Requirement: Look through the records below and say how many lines include "screenshot". Give only that number.

•••••

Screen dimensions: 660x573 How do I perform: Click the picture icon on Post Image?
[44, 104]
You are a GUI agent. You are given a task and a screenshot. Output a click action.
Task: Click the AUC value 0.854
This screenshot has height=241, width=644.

•••••

Completed task: 2